Right from the start, we at Billie attached great importance to the automation of our internal processes and now have an almost completely technically integrated back office that networks all relevant areas with each other. We paid special attention to this when selecting our tool stack.
Can you give me an example?
If, for example, new employees are created in our HR system BambooHR, all access rights for this person are activated and managed centrally via our identity platform Okta. This saves a lot of time and means that with currently around 150 employees and thousands of invoices to be processed, we only have one employee each for finance and people operations. Tools that help us with this include Greenhouse, Leapsome, Expensify and the usual suspects: G Suite, Slack and Zoom.
On which working days or situations does it go really well for you in the team?
On the days when we all manage to stick to the trivial but infinitely difficult to implement focus dogma of the OKR school. That means: no negative stress, well-coordinated deliverables and such a "happy flow" with results that actually make a difference.

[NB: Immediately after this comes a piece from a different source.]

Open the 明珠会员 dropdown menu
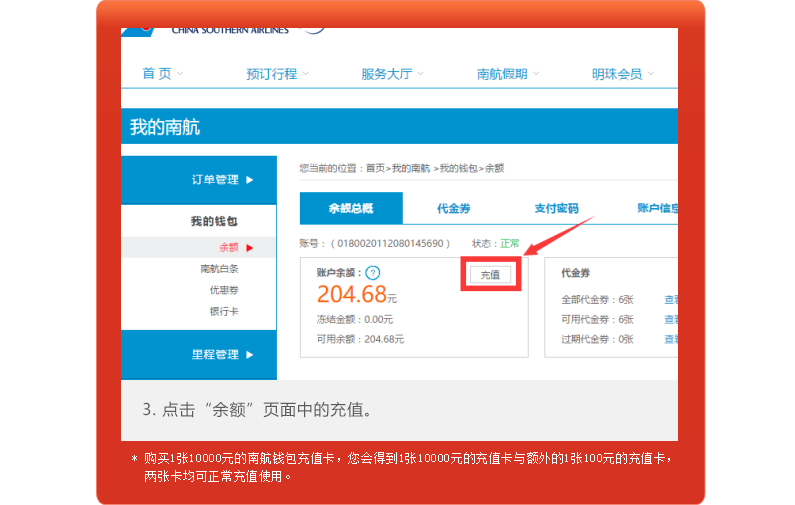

How does your startup work differently than others, do you have a secret of success?
An important factor is certainly that we have a founding team that has learned a few lessons from previous ventures. In addition, I believe that we are good at setting few but central goals – and then consistently achieving them.
How is your working atmosphere?
I hope I speak for the team when I say that we have been able to establish a good mix of professional standards and really nice cooperation. We try to avoid silos as much as possible and nobody needs elbows here.
What do you do differently in the product area than the competition?
From a product perspective, I'm glad that we took enough time to optimize our risk algorithm when we founded the company. B2B risk assessment is very complex and today our algorithm is the reason why we can offer "buy now, pay later" for business customers in the first place. It was also very important that we, as fintechs, relied on a BaFin license right from the start.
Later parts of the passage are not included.